Describing Speaking to Their Mother, Belmore writes, “Asking people to address the land directly was an attempt to hear political protest as poetic action” (Beaucage and Belmore 1992). What does Belmore mean by poetic action? I think what is at work here is an idea of the poetic not as a specific type of utterance, but as any utterance offered with a specific directionality or orientation; in this case, an ecological one. Belmore’s statement helps us to understand how her work expands existing conceptions of both poetic and political speech. In the artist’s formulation, the direction of a speech act toward the land yolks together the political and the poetic, and this expands the range of both. In his “Translator’s Introduction” to Cavarero’s For More than One Voice, Paul A. Kottman (2005, viii) summarizes: “Cavarero locates the political sense of speech in the singularity of the speaker’s voice, the acoustic emission that emits from mouth to ear.” Belmore’s sculpture expands the scope of such a transmission, from a corporeal linking, to something like an ecological networking. Here, embodied voice carries from the throat to the mouth to the land: an ecological entity that includes the many ears, human and not, that it sustains. Similarly, Belmore’s sculpture insists on poetics as a practice that comprises speaking and listening, to and with materially inhabited space. The explicit relationality of this model operates not only in how Belmore’s artwork invites ecologically-oriented speech, but also in the grammatical fabric of the language some participants would have deployed in their speech acts with the sculpture. Anishinaabemowin’s classification of nouns between animate and inanimate categories suggests an approach to rendering one’s surroundings as comprising a multiplicity of agencies, enmeshed with, yet irreducible to, the human (Carter 2016). This may offer an alternate perspective to the potential solipsism of the internally-tuned poetic ear that Charles Olsen prioritizes in his notion of projective verse (Olsen 1950). Belmore’s sculptural installation performs practices of political protest and poetic action that value the unique materiality of the voice, while always understanding each voice’s imbrication with a complex, and inherently relational ecological terrain.

Works Cited

“amplify, v.” OED Online. September 2020. Oxford University Press. accessed October 30, 2020. https://www-oed-com.proxy.uchicago.edu/view/Entry/6745?redirectedFrom=amplify.
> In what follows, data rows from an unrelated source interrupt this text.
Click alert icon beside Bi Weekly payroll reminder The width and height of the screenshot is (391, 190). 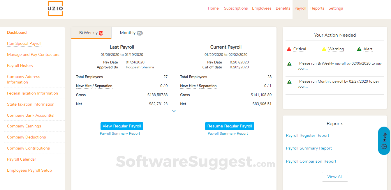[x=289, y=64]
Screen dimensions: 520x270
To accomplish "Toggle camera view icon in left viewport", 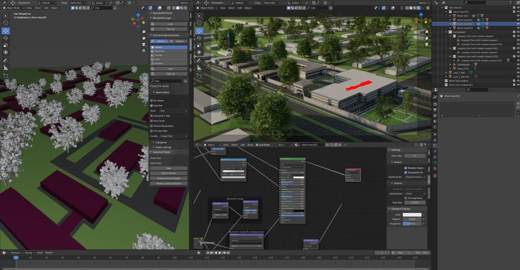I will pyautogui.click(x=144, y=44).
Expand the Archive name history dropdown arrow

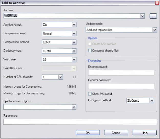143,16
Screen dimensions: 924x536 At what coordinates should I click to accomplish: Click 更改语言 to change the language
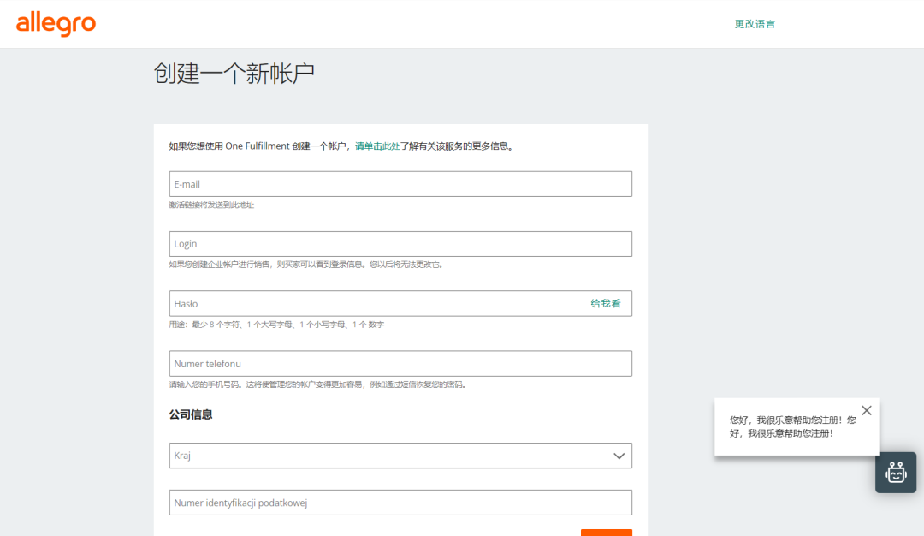pyautogui.click(x=755, y=25)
Beaucage, Marjorie and Rebecca Belmore. Speaking to Their Mother. 1991; Winnipeg; Video Pool Media Arts Centre. Shooting format unlisted. accessed October 30, 2020. https://vimeo.com/99999913.

Carter, Jill. “Base Layers.” If This is Your Land, Where Are Your Stories: Spatial Dramaturgy and Indigenous Performance. Seminar at University of Toronto, January 19, 2016.

Crowhurst, N.H. “Horn Shapes.” in Basic Audio. Pressbaum, Austria: Virtual Institute of Applied Science, 2010. accessed October 30, 2020. http://www.vias.org/crowhurstba/crowhurst_basic_audio_vol1_049.html.

Kottman, Paul A. “Translator’s Introduction.” in For More than One Voice: Toward a Philosophy of Vocal Expression by Adriana Cavarero, vii-xxv. Stanford: Stanford University Press, 2005.